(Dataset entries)
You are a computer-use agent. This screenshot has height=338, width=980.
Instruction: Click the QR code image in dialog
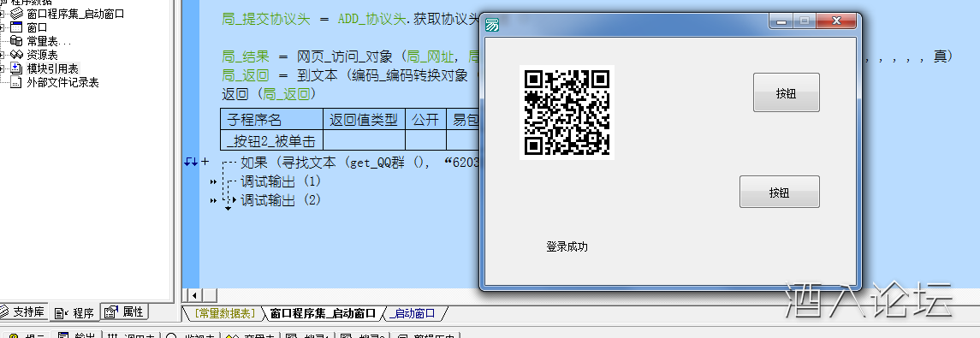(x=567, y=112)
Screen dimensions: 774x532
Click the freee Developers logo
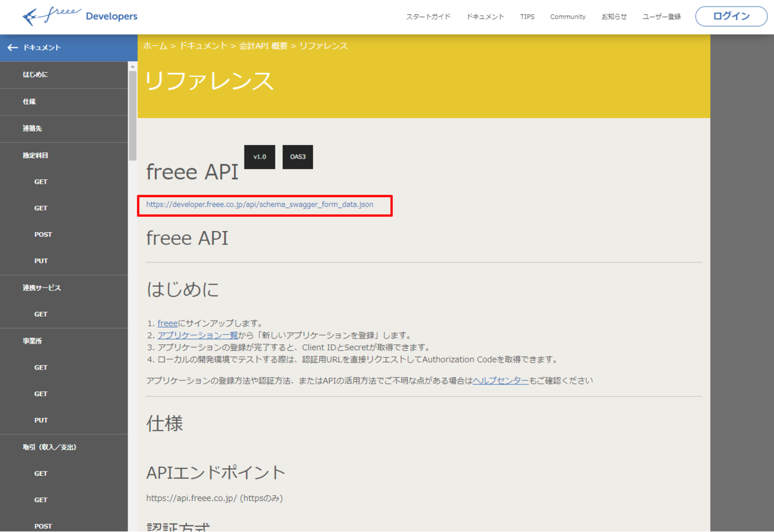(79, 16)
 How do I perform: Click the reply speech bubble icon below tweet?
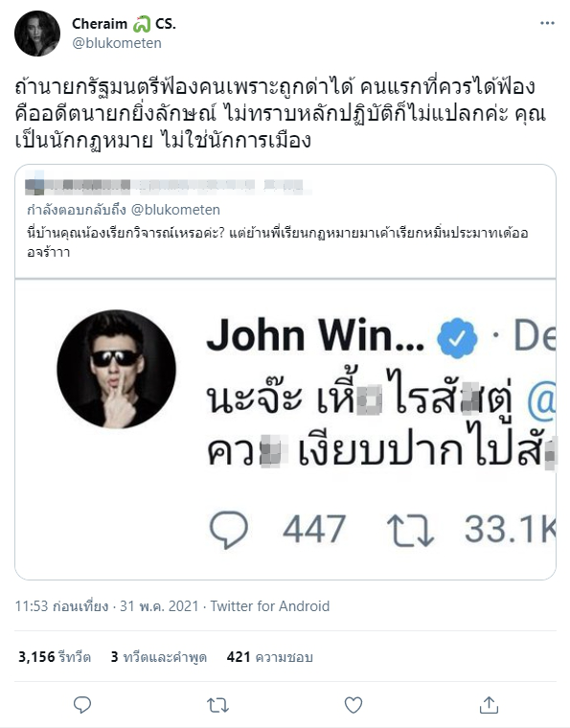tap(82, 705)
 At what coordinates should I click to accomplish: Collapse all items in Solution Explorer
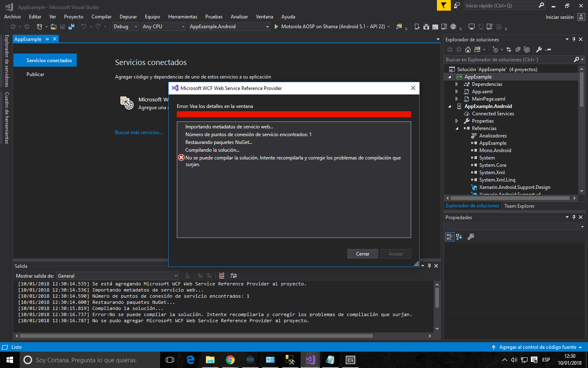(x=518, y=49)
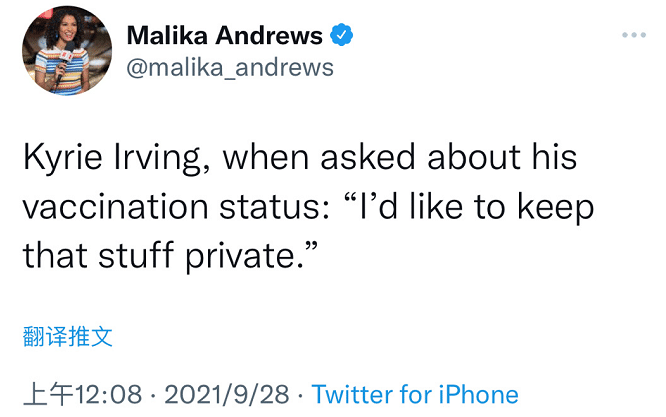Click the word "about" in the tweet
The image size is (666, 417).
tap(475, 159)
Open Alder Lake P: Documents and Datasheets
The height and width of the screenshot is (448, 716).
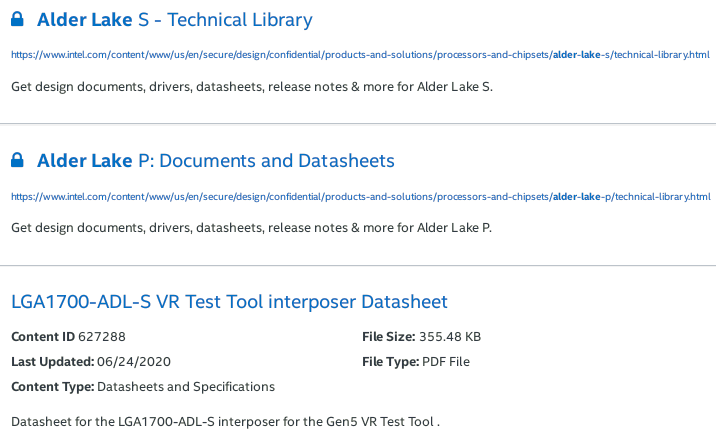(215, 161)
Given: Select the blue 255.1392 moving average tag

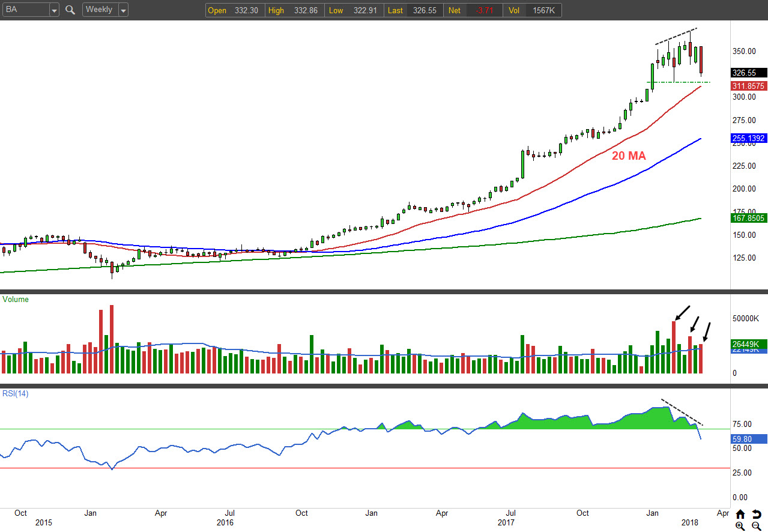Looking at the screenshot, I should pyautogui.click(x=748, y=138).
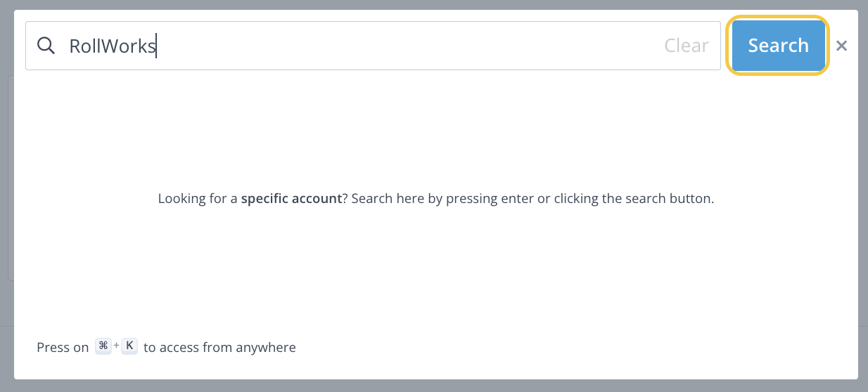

Brief -
Please reproduce exactly, and nothing more, the lines from the one containing "The height and" through the last line of the entries, both included; pictures stay out.

Result -
The height and width of the screenshot is (448, 716).
(215, 161)
Given: Select the blue 255.1392 moving average tag

Looking at the screenshot, I should pyautogui.click(x=748, y=138).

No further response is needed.